Quest’ultima affermazione è tuttavia portatrice di altre problematiche: non per tutti, infatti, è possibile tenere separata la sfera lavorativa da quella famigliare. Attuare questa separazione è ancora più difficile per le donne, che spesso sono i soggetti più gravati dal peso della cura e della gestione domestica. “Stando agli ultimi dati del World Economic Forum relativi al contesto mondiale, le donne si fanno carico del cosiddetto lavoro di cura non retribuito in una misura tre volte maggiore rispetto a quella degli uomini e, anche per far fronte a queste attività non retribuite, si trovano in larga misura ad accettare posizioni lavorative part-time.”, asserisce Azzurra Rinaldi sul Sole 24 Ore. L’epidemia potrebbe quindi condurre ad un arretramento delle conquiste sulla parità di genere, ponendo le famiglie dinanzi al dilemma di scegliere chi, all’interno della coppia, dovrà sospendere l’attività lavorativa per dedicarsi ai figli e agli anziani. In questo ambito, il ricorso allo smart working, ove possibile, potrebbe mitigare gli effetti dannosi dell’epidemia.

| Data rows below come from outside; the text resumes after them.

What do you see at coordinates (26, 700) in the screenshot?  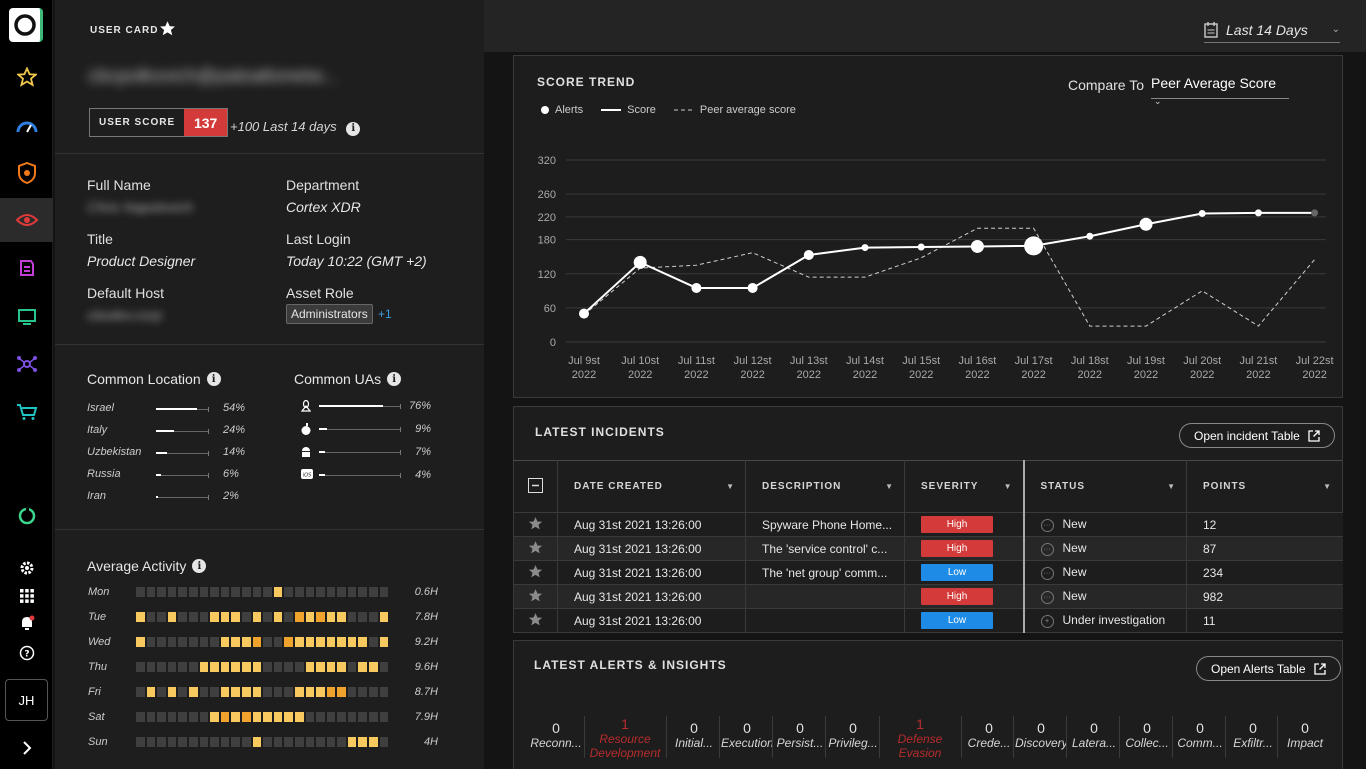 I see `avatar: JH` at bounding box center [26, 700].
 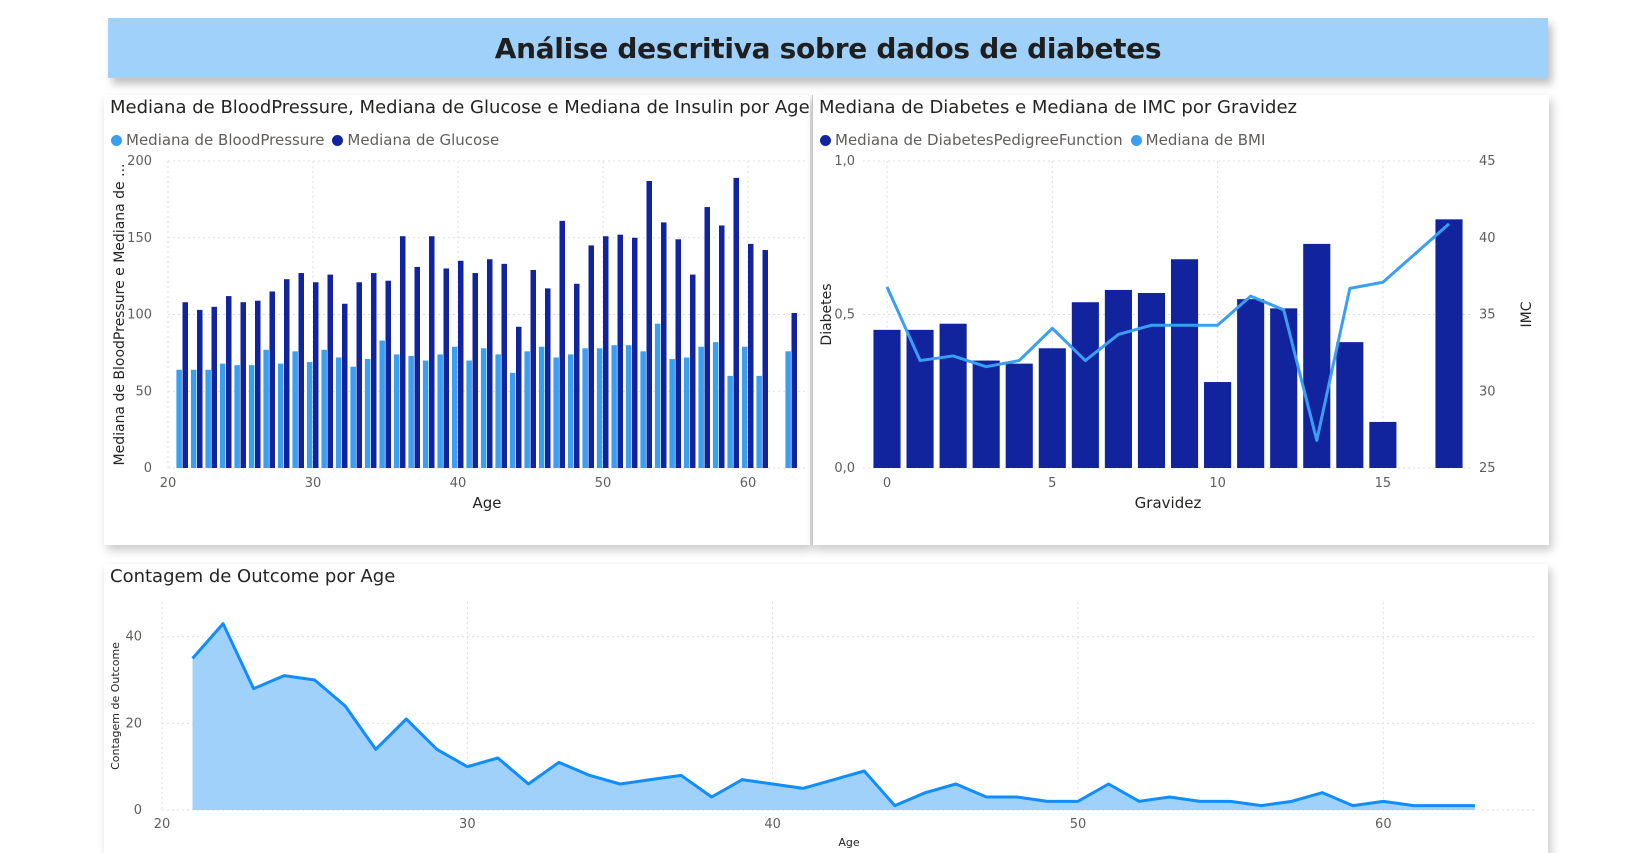 I want to click on x-axis-title: Gravidez, so click(x=1168, y=503).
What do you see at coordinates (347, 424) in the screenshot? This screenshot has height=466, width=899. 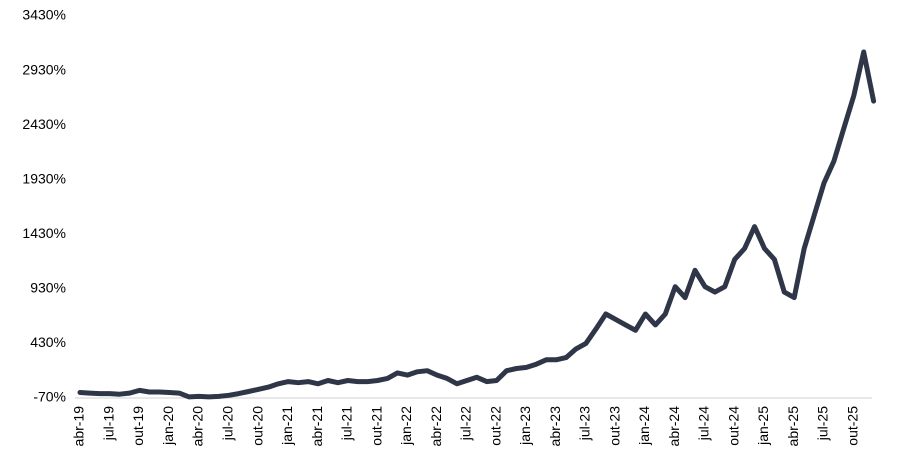 I see `x-tick-label: jul-21` at bounding box center [347, 424].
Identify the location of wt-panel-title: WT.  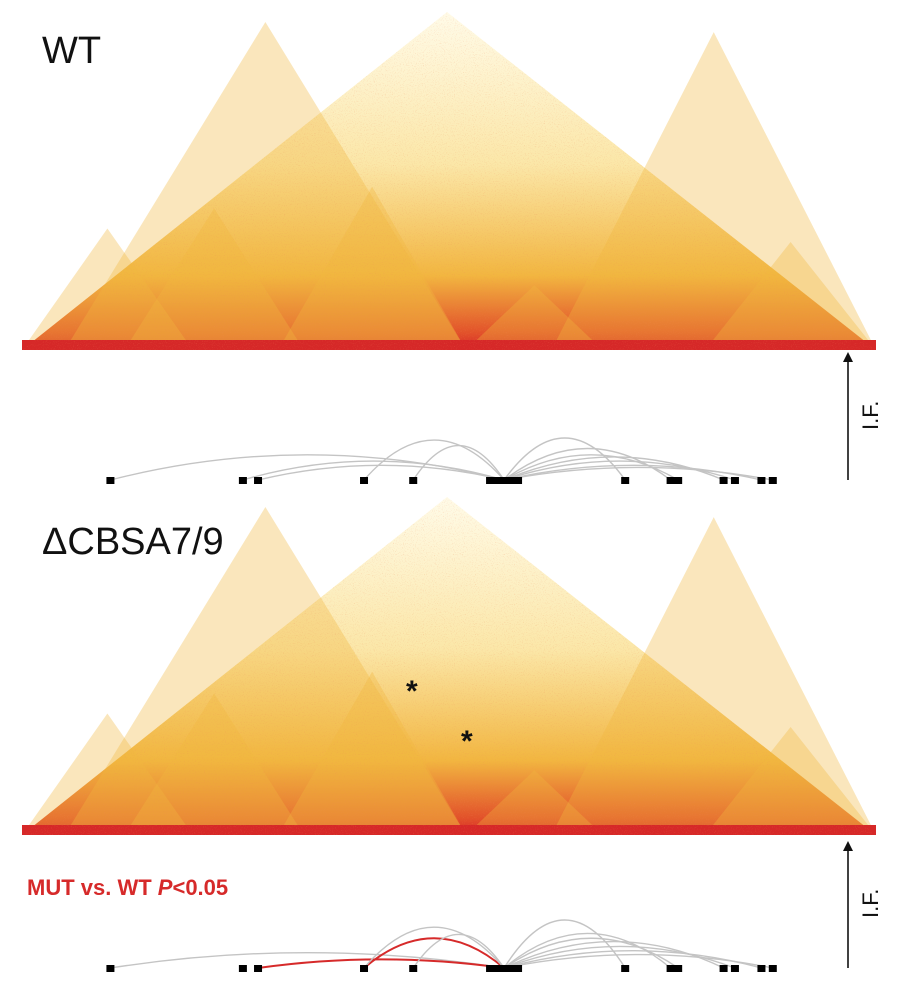
(72, 51).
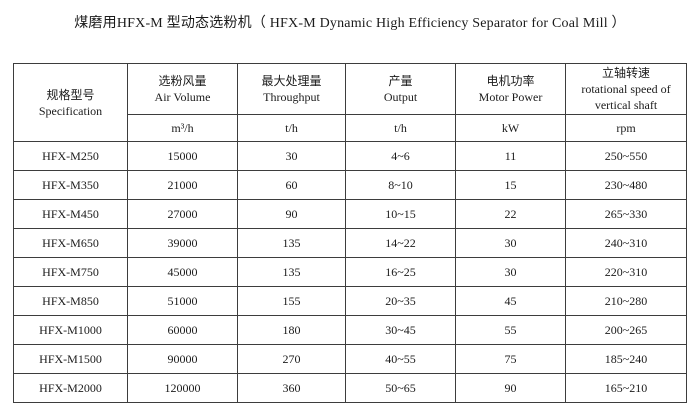 This screenshot has width=700, height=406. Describe the element at coordinates (400, 185) in the screenshot. I see `value-cell: 8~10` at that location.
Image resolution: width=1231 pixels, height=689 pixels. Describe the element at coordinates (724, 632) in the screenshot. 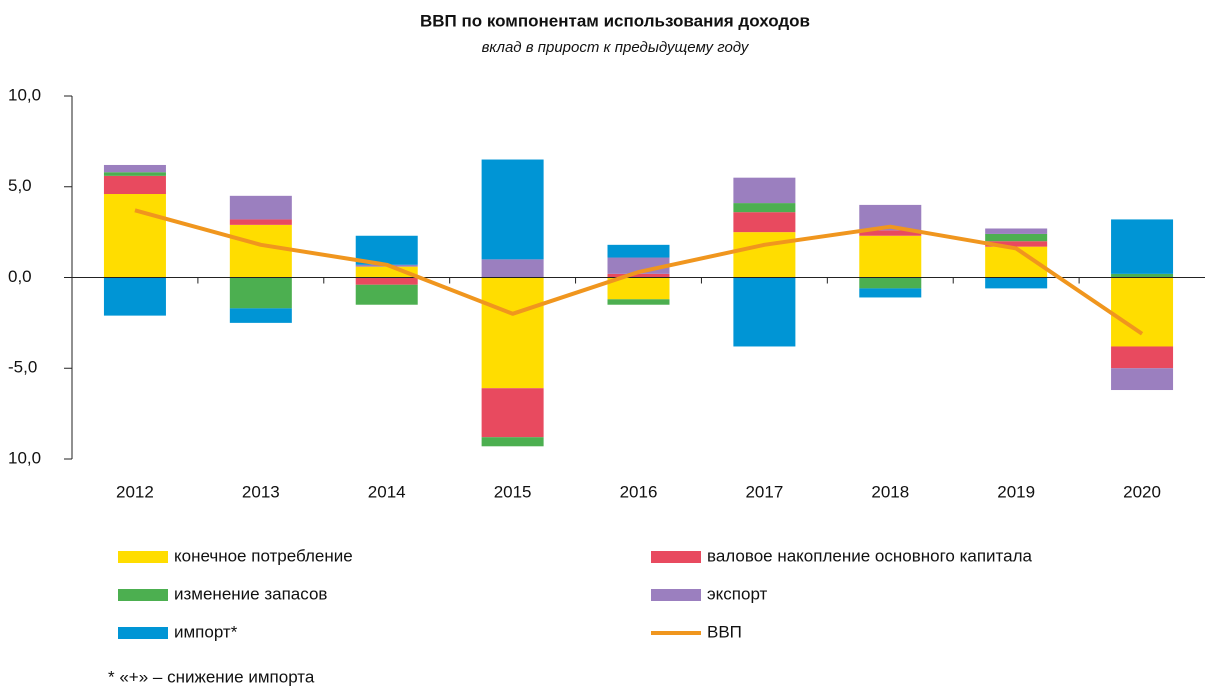

I see `legend-label: ВВП` at that location.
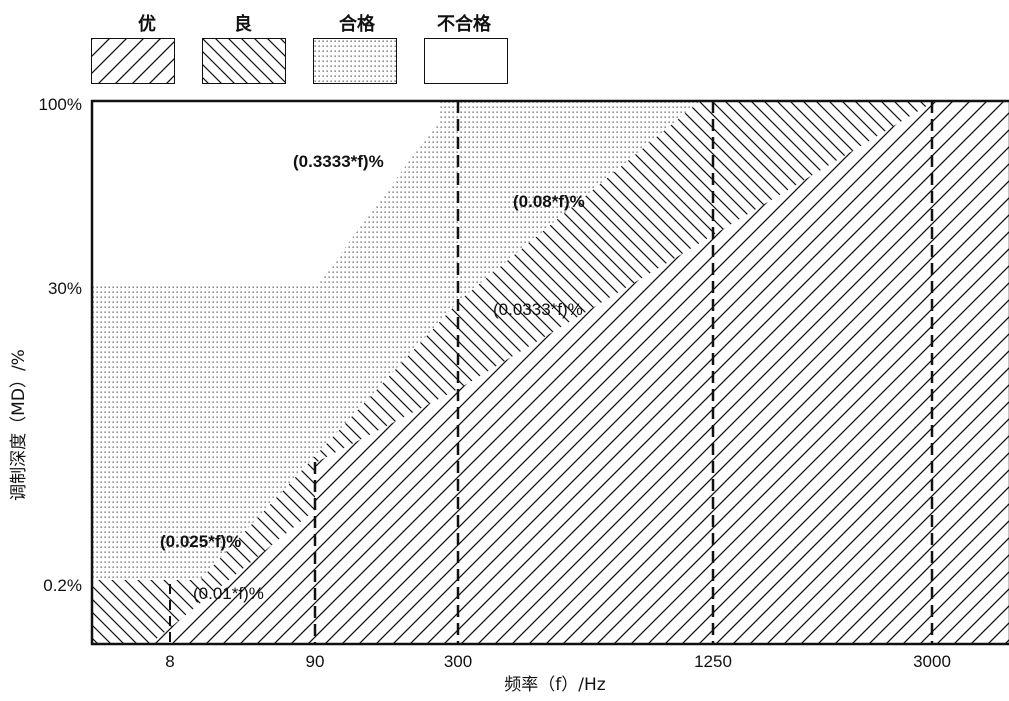  What do you see at coordinates (147, 24) in the screenshot?
I see `legend-label-excellent: 优` at bounding box center [147, 24].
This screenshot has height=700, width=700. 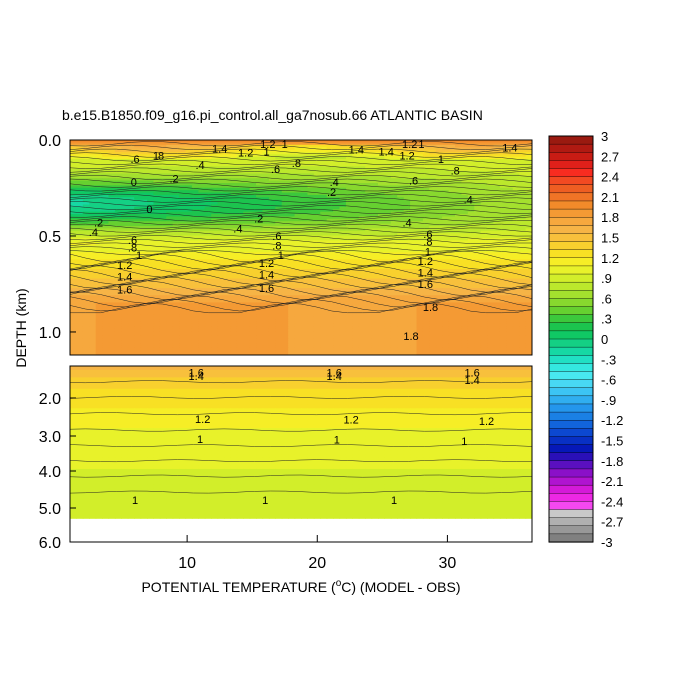 What do you see at coordinates (610, 178) in the screenshot?
I see `colorbar-label: 2.4` at bounding box center [610, 178].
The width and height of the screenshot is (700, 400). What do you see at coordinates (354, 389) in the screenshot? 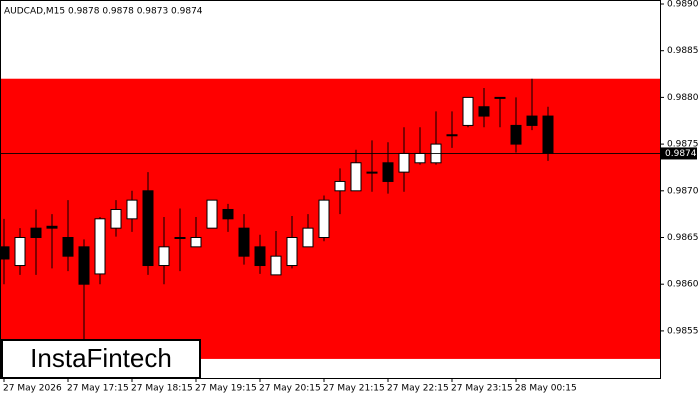
I see `x-tick-label: 27 May 21:15` at bounding box center [354, 389].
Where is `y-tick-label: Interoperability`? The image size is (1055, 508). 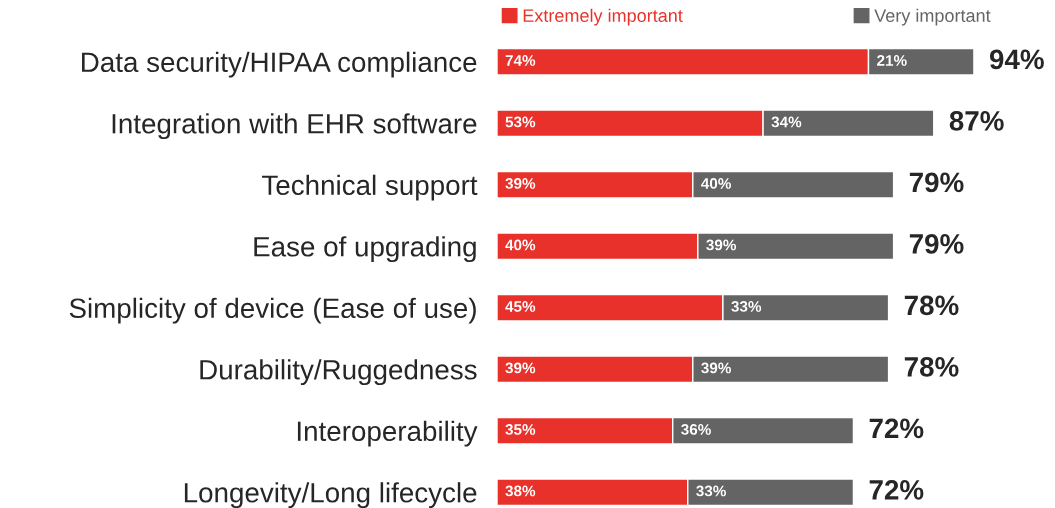
y-tick-label: Interoperability is located at coordinates (388, 434).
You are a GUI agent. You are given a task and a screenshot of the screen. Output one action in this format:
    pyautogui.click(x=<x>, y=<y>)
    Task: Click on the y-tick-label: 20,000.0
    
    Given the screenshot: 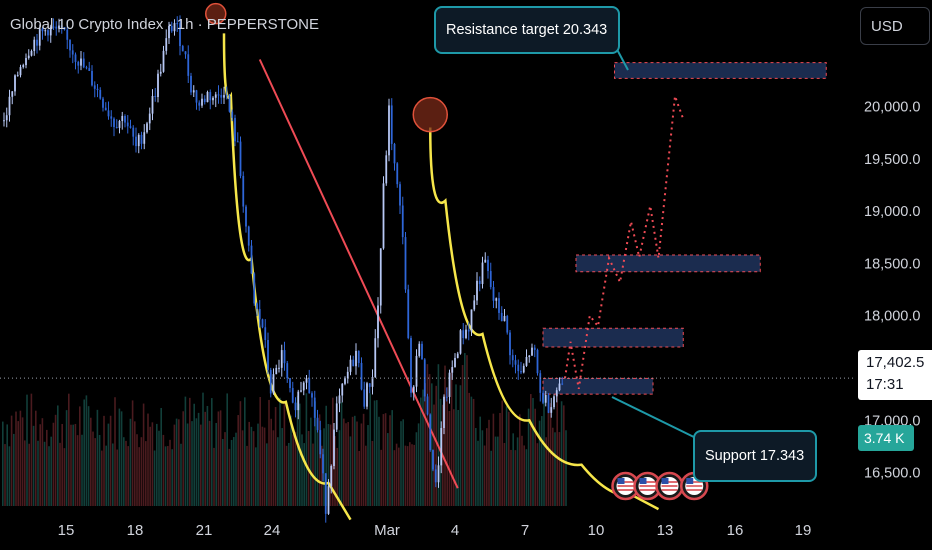 What is the action you would take?
    pyautogui.click(x=892, y=108)
    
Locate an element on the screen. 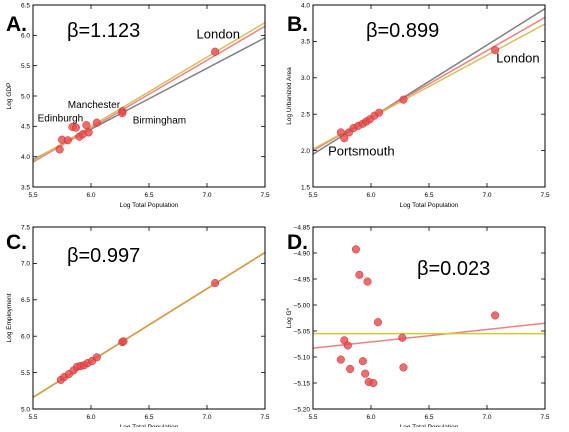 This screenshot has height=432, width=569. panel-letter: B. is located at coordinates (298, 24).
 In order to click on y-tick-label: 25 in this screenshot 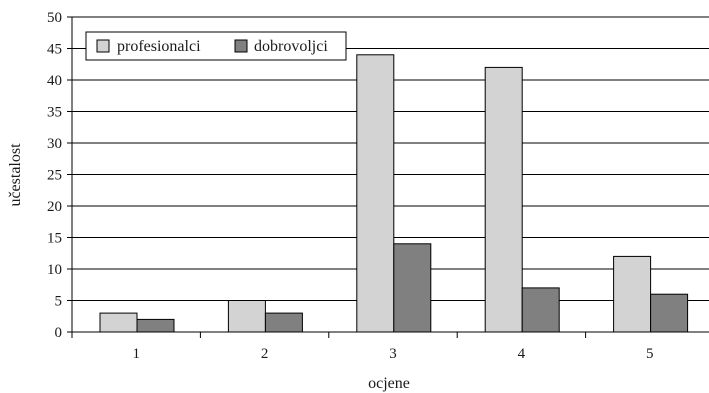, I will do `click(54, 176)`.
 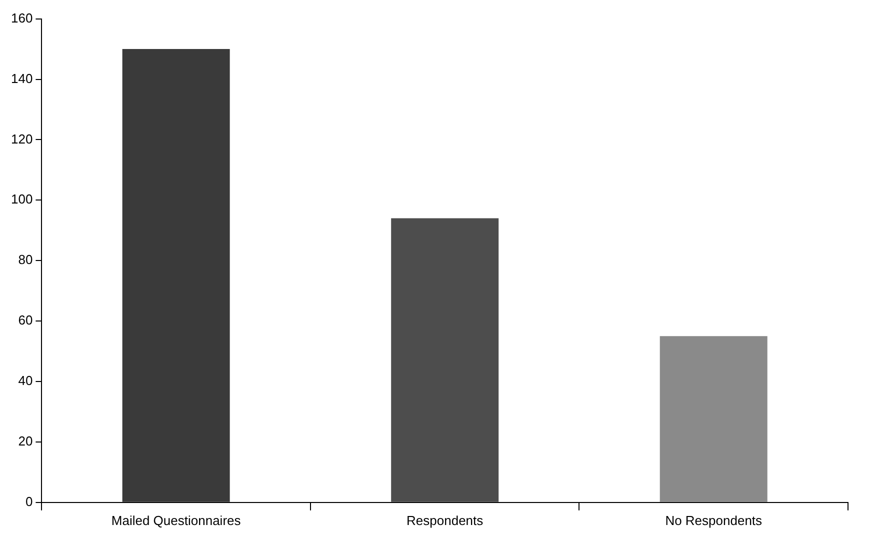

In ultima analisi, nel medio e lungo periodo la pandemia avrà ripercussioni considerevoli sull’organizzazione del lavoro, in termini di cambiamento di processi e metodi. I futuri sistemi lavorativi dovranno essere ri-progettati secondo le norme di tutela della salute e una costante attività di prevenzione del virus. Questo sarà possibile attraverso consistenti investimenti nelle nuove tecnologie e un conseguente potenziamento delle attività in smart working. Questa ipotesi, fondata sulla combinazione di sicurezza per la salute e tecnologia, va interpretata come una grande opportunità di ricerca e prevenzione e potrebbe estendere i suoi effetti anche al di là dell’emergenza legata al COVID-19
In sostanza, una parte del mondo lavorativo che abbiamo conosciuto stra attraversando un cambiamento radicale. E’ stato trasformato dall’epidemia, tramutato in una nuova realtà dove non sembra esserci più spazio per le relazioni dirette. Se da questa mutazione si riuscirà ad emergere mantenendo intatti – o migliorando – i diritti dei lavoratori e delle lavoratrici, resta da vedere.